Le résultat, c’est qu’au final, on s’est caché la vérité pendant beaucoup trop longtemps et qu’elle est extrêmement complexe à appréhender.

Comme personne n’y arrive, finalement, toutes les classes d’actifs baissent : la banque des Smith, la holding de la banque des Smith, l’assureur de la banque des Smith (les monoliners), … et la maison des Smith. C’est idiot n’est-ce pas ?

Mon deuxième phénomène, en fait, découle de la bulle immobilière elle-même et se conjugue avec la titrisation. Je crois en effet que la spéculation immobilière est toujours destructrice de valeur. Une maison, dont le prix est passé de 200 000 € en 2006 à 500 000 € en 2008, rend exactement le même service à ses occupants qu’en 2006. L’usage reste strictement identique, le coût de cet usage, lui, a été multiplié par 2,5… la productivité de l’actif a donc fortement baissé. En quelque sorte, son ROI se dégrade… C’est quand même vrai que les valeur ocative augmentent moins vite que les valeur de vente depuis un moment maintenant !
Cette maison mobilise donc un investissement beaucoup plus fort qu’auparavant (+300 000 €), lequel investissement ne va donc pas vers la production d’un bien, ou d’un service, apportant à la société et à l’économie une nouvelle valeur d’usage.

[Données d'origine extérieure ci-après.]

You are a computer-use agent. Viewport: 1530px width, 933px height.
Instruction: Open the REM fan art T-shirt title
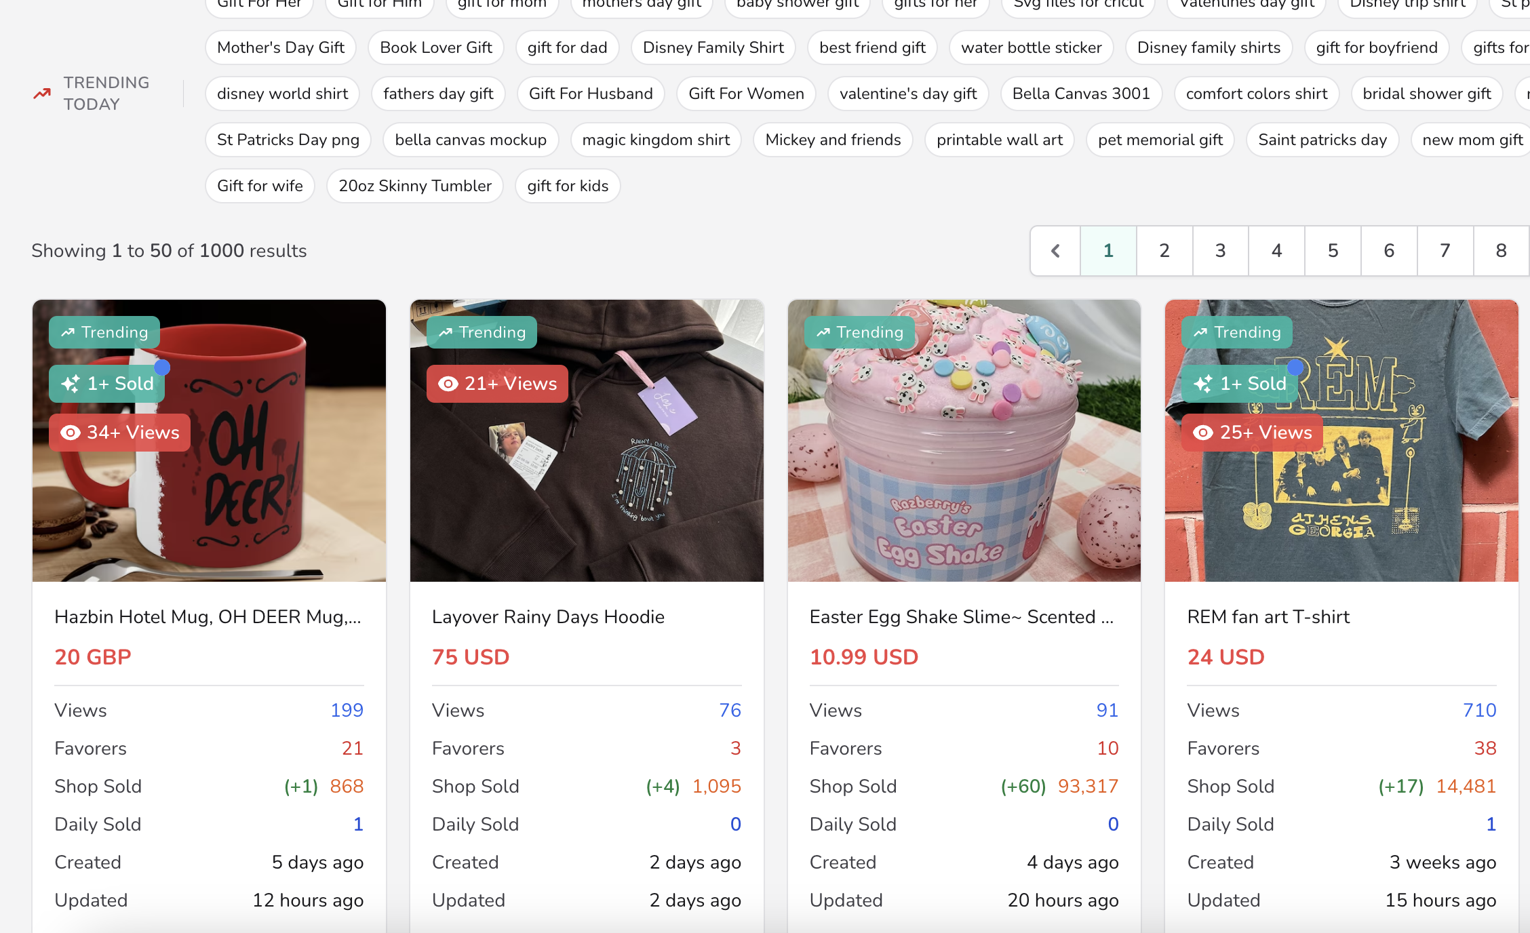tap(1268, 617)

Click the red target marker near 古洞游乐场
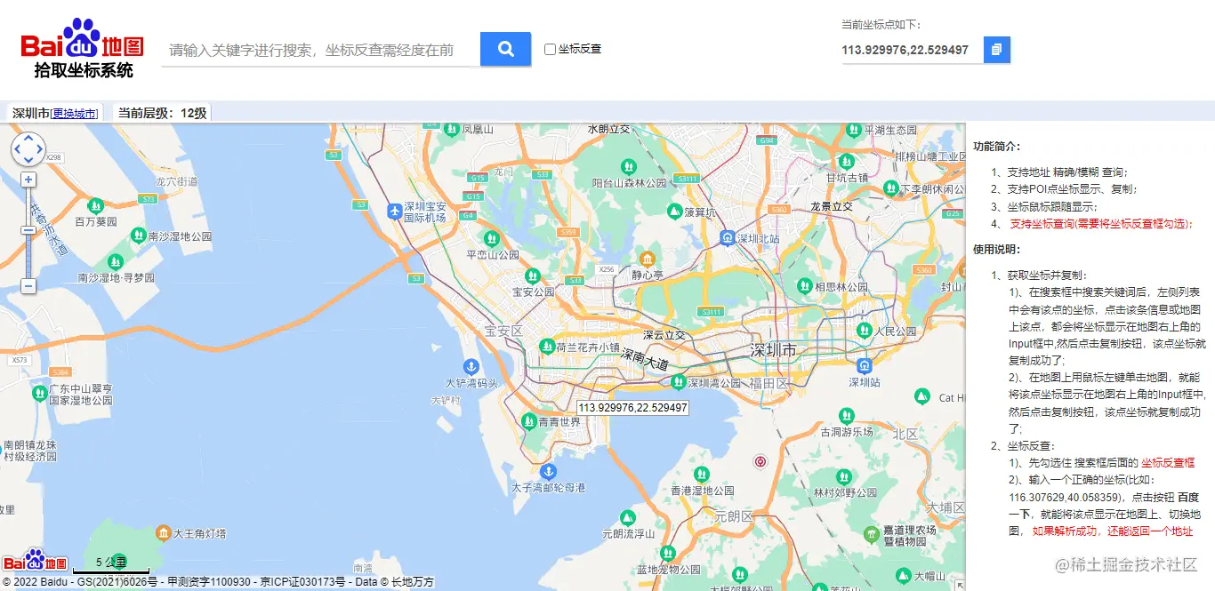[x=760, y=460]
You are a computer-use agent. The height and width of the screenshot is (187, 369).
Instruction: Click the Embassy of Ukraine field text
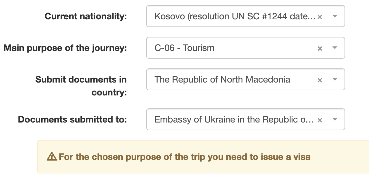click(x=234, y=119)
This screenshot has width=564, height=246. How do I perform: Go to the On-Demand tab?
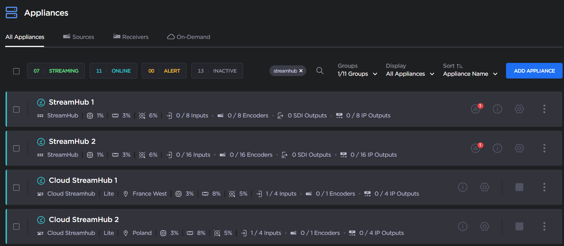(x=189, y=37)
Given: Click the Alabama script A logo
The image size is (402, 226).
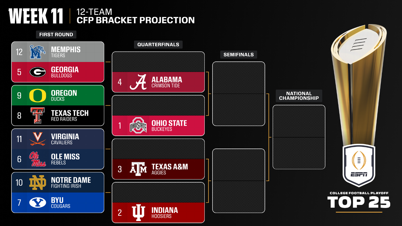Looking at the screenshot, I should [x=138, y=82].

Maintenant, conjuguons les deux concepts :

Spéculation immobilière + titrisation à outrance de tout et n’importe quoi = Londres, voire New York

Très clairement, il apparaît que les grandes places financières ont brassé beaucoup de vent, et que, comme d’hab, elles nous créent des cascades de véhicules d’investissement… qui maintenant ne transportent que des pertes. Comme les financiers se sont cachés trop longtemps l’étendue du désastre, c’est aussi sur la monnaie que porte désormais les corrections (je sais que le dollar monte aujourd’hui mais bon, vous voyez le principe…).

Je ne crois pas que la politique économique américaine soit en « très » grand danger car les US sont une « vraie » puissance industrielle et commerciale… mais c’est sûr que si on calculait leur PIB en Euro entre 2006 et 2007, on constaterait qu’il s’est contracté de plusieurs points.
Un économiste anglais vient de faire la démonstration que l’économie britannique, très exposée à l’Euro, vient, si l’on calcule son PIB dans cette devise, de repasser brutalement derrière la France. On n’en parle pas beaucoup, mais la £ a perdu 8 ou 9% dans les 2 ou 3 derniers mois… y a pas de doute, que ce soit dans la City où à Wall Street, on va acheter moins de Porsche (produites en €).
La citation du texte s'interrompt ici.